Blair did back repeal of the notorious Section 28, which prohibited local authorities from “promoting homosexuality.” In practice, this meant local governments and school boards were prevented from distributing any material, whether plays, leaflets, books, or any other material that portrayed gay relationships as anything other than abnormal. Teachers and educational staff in some cases were afraid of discussing gay issues with students for fear of losing state funding, and local authorities shut down support groups for LGBT students for fear of violating Section 28.

 

However, as openly gay MP Williams pointed out to Gay City News, “The Blair government initially introduced repeal of Section 28 into the House of Lords, where it was sure to be defeated” — as indeed it was on two occasions — “which also prevented the House of Commons from taking up repeal. If Blair had put repeal into the Commons, it could have happened as early as 1999.” Section 28 was only repealed in 2003.

 

And OutRage’s Tatchell points out that, “”The Blair government is refusing asylum to lesbians and gays who have been jailed, tortured and raped in countries like Iraq, Jamaica, Iran, Algeria, Zimbabwe and Uganda.

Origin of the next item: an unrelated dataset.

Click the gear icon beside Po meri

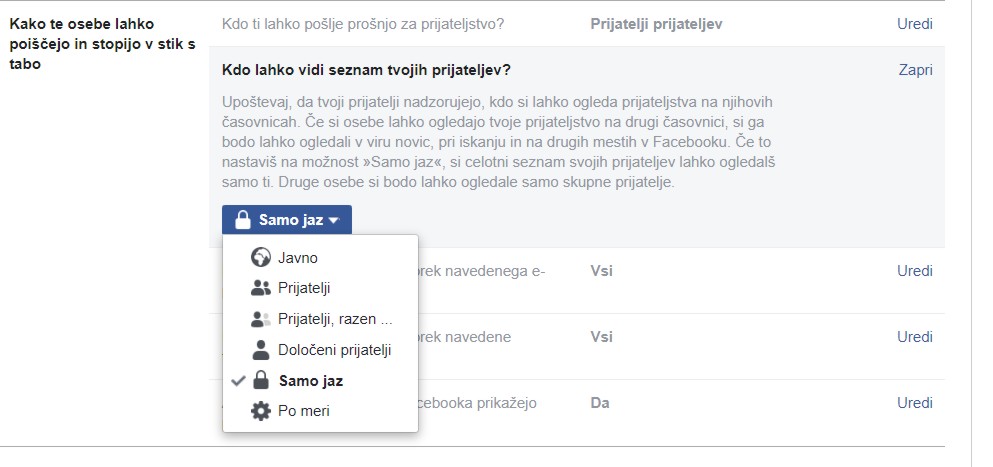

The Home Office says they won’t be at risk of arrest and murder if they hide their sexuality and behave ‘with discretion’. Labour is ordering the deportation of lesbian and gay refugees despite the danger that they could be imprisoned or killed.”

 

In 2005, Blair shocked Democratic members of Congress here by using the British Embassy in Washington to snaggle an internship for his then-21-year-old son, Euan, with Republican Congressman David Dreier of California — at the time a member of the GOP House leadership team as chairman of the Rules Committee, and a notoriously closeted homosexual hypocrite who supports the Republicans’ anti-gay political agenda and consistently votes against gay equality measures.

 

Homosexuality was not decriminalized in the U.K. until 1967 — when Labour Prime Minister Harold Wilson supported legislation implementing the recommendations of the Wolfenden Report, a 1957 government study of the laws making same-sex relations a crime, and recommending their repeal, that had been shelved by then-Prime Minister Harold MacMillan, a Conservative.

 

 

Doug Ireland, a longtime radical journalist and media critic, runs the blog DIRELAND, where this article appeared Jan. 31, 2007. This article was written for Gay City News, New York’s largest gay weekly.